We have finished gluing everything together and I've put on two coats of flat white spray paint. We went to Hobby Lobby and bought some finishing materials: RGT grey shingle dye, scrapbook papers for the walls, felt for the carpet, Aleene's quick dry glue, flowers for the flower box, acrylic paints for the furniture and a few bits and bobs. I'm trying to keep the cost down, and probably spent about $75 for the finishing materials (including the two cans of spray paint and original bottle of glue).

The kids wanted really wacky colors for the house (son wanted a red roof and yellow walls, and daughter wanted bright blue everything), but we have compromised and the kids can choose all the furniture and decoration colors, and the house will have a grey roof, white exterior, light blue wallpaper and grey carpet.

My 7 year old helped me take apart half the shingles this afternoon, and I'll try to get the rest done tonight. That part is fairly tedious. Maybe the whole roof will be tedious.

Link to comment
Share on other sites

Shingles have been dyed and are drying in the basement. I accidentally left them outside overnight, where I was dying them in the backyard, and they got rained on, so the color will probably be lighter than intended. That's Seattle for you: 0% chance of rain means there's still a chance of rain. Do the dyed shingles tend to darken as they dry?
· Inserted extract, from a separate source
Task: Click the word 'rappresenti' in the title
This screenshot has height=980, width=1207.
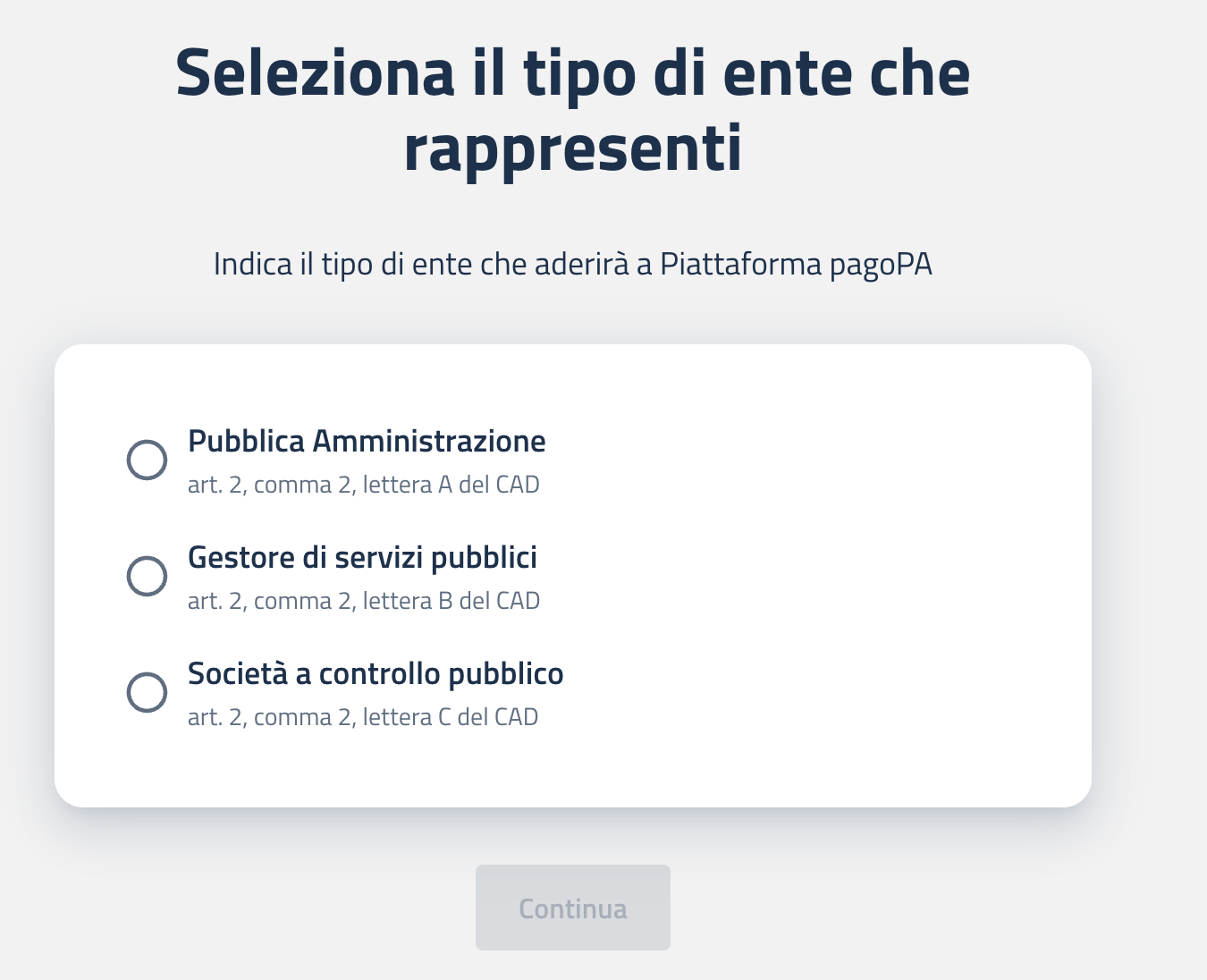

If anyone has advice for gluing on shingles, or could direct me to a forum post, I'm all ears! 

Link to comment
Share on other sites

I find in my own experience that stain lightens as it dries.  When I get ready to shingle I lay one along the bottom edge of the roof and make a pencil mark where the top of the shingle comes on the roof; I do this at both sides of the roof and draw a line across so I know where to line up the top of the first row.  I go ahead and glue part of that first row and lay a shingle over the top of that row to decide how much of  lap I want, and mark the top of that shingle and draw another line across.  I measure the distance between the top of the shingle and the next line and draw the rest of the lines at that interval.  For a more realistic look to the lay of your shingles you might take all the split and broken shingles and glue a line of them vertically across the bottom edge of the roof.  Also remember that if your first row started with a whole shingle you will want to split a shingle in half vertically to start your next row.  Be sure to save some stain to touch up the bare edges of those splits.  Every three or four rows I cover with a strip of waxed paper   and lay scrapwood on top and clamp it on top of the shingles to hold them in place whilst they dry.  I use a very thin bead of wood glue along the top of the preceding row of shingles and another along the drawn line and stick the shingles down.  They sometimes will curl with the wet glue, but I find that they flatten back out as the glue dries, especially when I clamp them down.

Link to comment
Share on other sites

Thank you for the shingling details, I will definitely read through them again right before I get started. Another 3 days before the shingles are dried out enough to use (according to the directions).

Link to comment
Share on other sites

Join the conversation

You can post now and register later. If you have an account, sign in now to post with your account.

Guest
Reply to this topic...

×   Pasted as rich text.   Paste as plain text instead

  Only 75 emoji are allowed.

×   Your link has been automatically embedded.   Display as a link instead

×   Your previous content has been restored.   Clear editor

×   You cannot paste images directly. Upload or insert images from URL.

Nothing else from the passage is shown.